Trata-se de dúvida suscitada pelo Oficial do 14º Registro de Imóveis da Capital, a requerimento de Alice da Cruz Amadeu, ante a negativa em efetuar o registro da escritura de partilha dos bens de Elvira Lucas Cruz, genitora da suscitada.
O óbice registrário refere-se à irregularidade na qualificação de uma das herdeiras filhas, tendo em vista que consta na matrícula nº 206.956 (registro 9) que Rosa da Cruz Rolim, casada sob o regime da comunhão de bens, adquiriu a fração ideal ideal de 1/6 decorrente do falecimento de seu pai, sendo que na escritura de inventário de sua genitora, figura como Rosa da Cruz, divorciada e beneficiária de outra fração ideal de 1/6. Vieram aos autos os documentos de fls.03/40.
A suscitada não apresentou impugnação, deixando transcorrer o prazo "in albis", conforme certidão de fl. 41.
O Ministério Público opinou pela procedência da dúvida (fls. 45/46).
É o relatório.
Passo a fundamentar e a decidir.
Com razão o Oficial Registrador e a Douta Promotora de Justiça.
O registro de imóveis é fundamentalmente um instrumento de publicidade.
Portanto, é necessário que as informações nele contidas coincidam com a realidade para que não se converta em elemento de difusão de inexatidões e fonte de insegurança jurídica, contrariando, dessa forma, sua finalidade básica.
Preliminarmente, cumpre destacar que os títulos judiciais não estão isentos de qualificação, positiva ou negativa, para ingresso no fólio real.
O Egrégio Conselho Superior da Magistratura já assentou, inclusive, que a qualificação negativa do título judicial não caracteriza desobediência ou descumprimento de decisão judicial (Apelação cível n.413-6/7).
Cite-se, a apelação cível nº 464-6/9, de São José do Rio Preto:
“Apesar de se tratar de título judicial, está ele sujeito à qualificação registrária.
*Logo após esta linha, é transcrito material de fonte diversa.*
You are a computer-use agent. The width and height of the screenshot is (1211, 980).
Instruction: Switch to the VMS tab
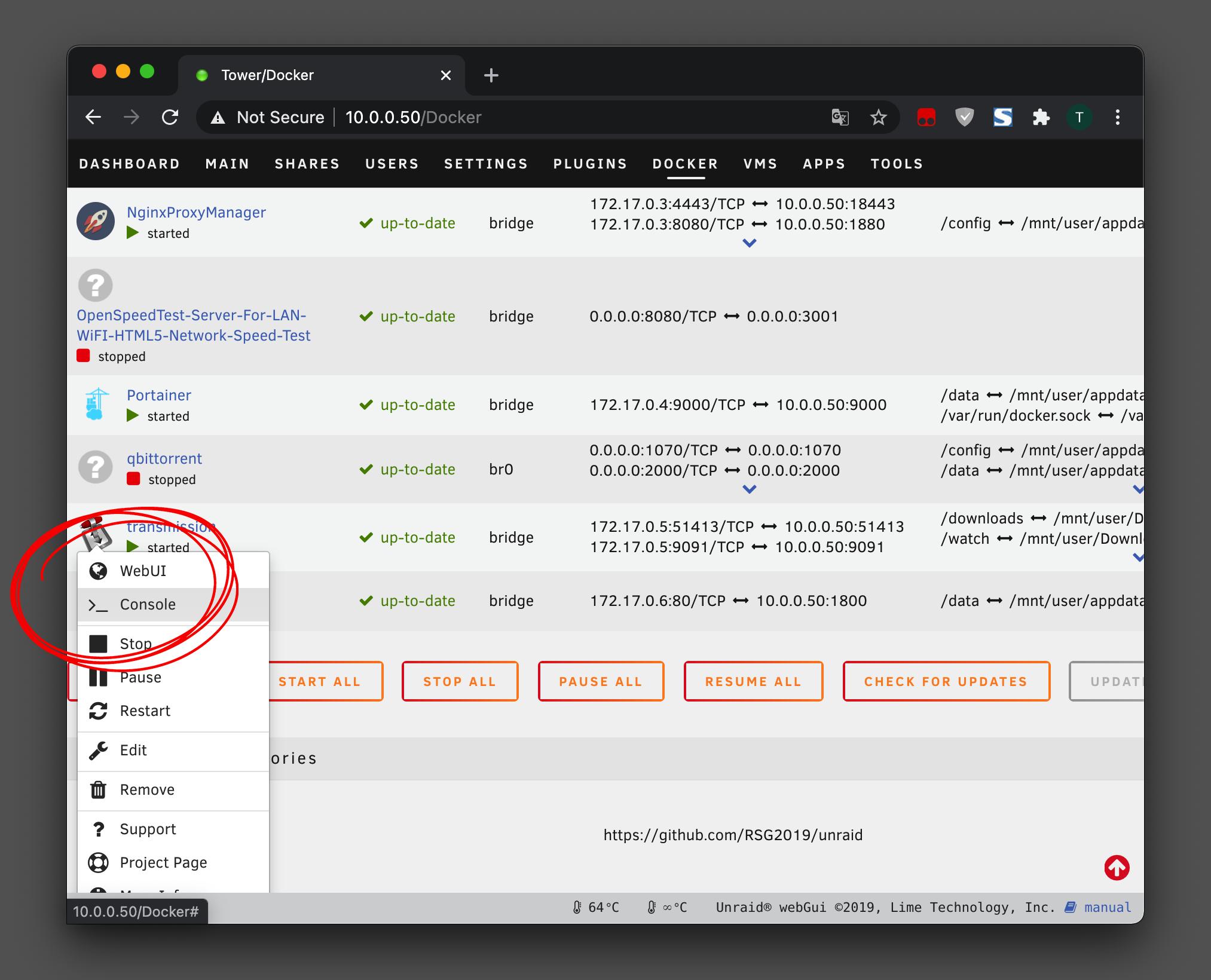760,164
O fato de tratar-se o título de mandado judicial não o torna imune à qualificação registrária, sob o estrito ângulo da regularidade formal, O exame da legalidade não promove incursão sobre o mérito da decisão judicial, mas à apreciação das formalidades extrínsecas da ordem e à conexão de seus dados com o registro e a sua formalização instrumental”.
Nessa linha, também o E. Supremo Tribunal Federal já decidiu que:
REGISTRO PÚBLICO – ATUAÇÃO DO TITULAR – CARTA DE ADJUDICAÇÃO – DÚVIDA LEVANTADA – CRIME DE DESOBEDIÊNCIA – IMPROPRIEDADE MANIFESTA. O cumprimento do dever imposto pela Lei de Registros Públicos, cogitando-se de deficiência de carta de adjudicação e levantando-se dúvida perante o juízo de direito da vara competente, longe fica de configurar ato passível de enquadramento no artigo 330 do Código Penal – crime de desobediência -, pouco importando o acolhimento, sob o ângulo judicial, do que suscitado (HC 85911/MG - MINAS GERAIS, Relator: Min. MARCO AURÉLIO, j. 25/10/2005, Primeira Turma).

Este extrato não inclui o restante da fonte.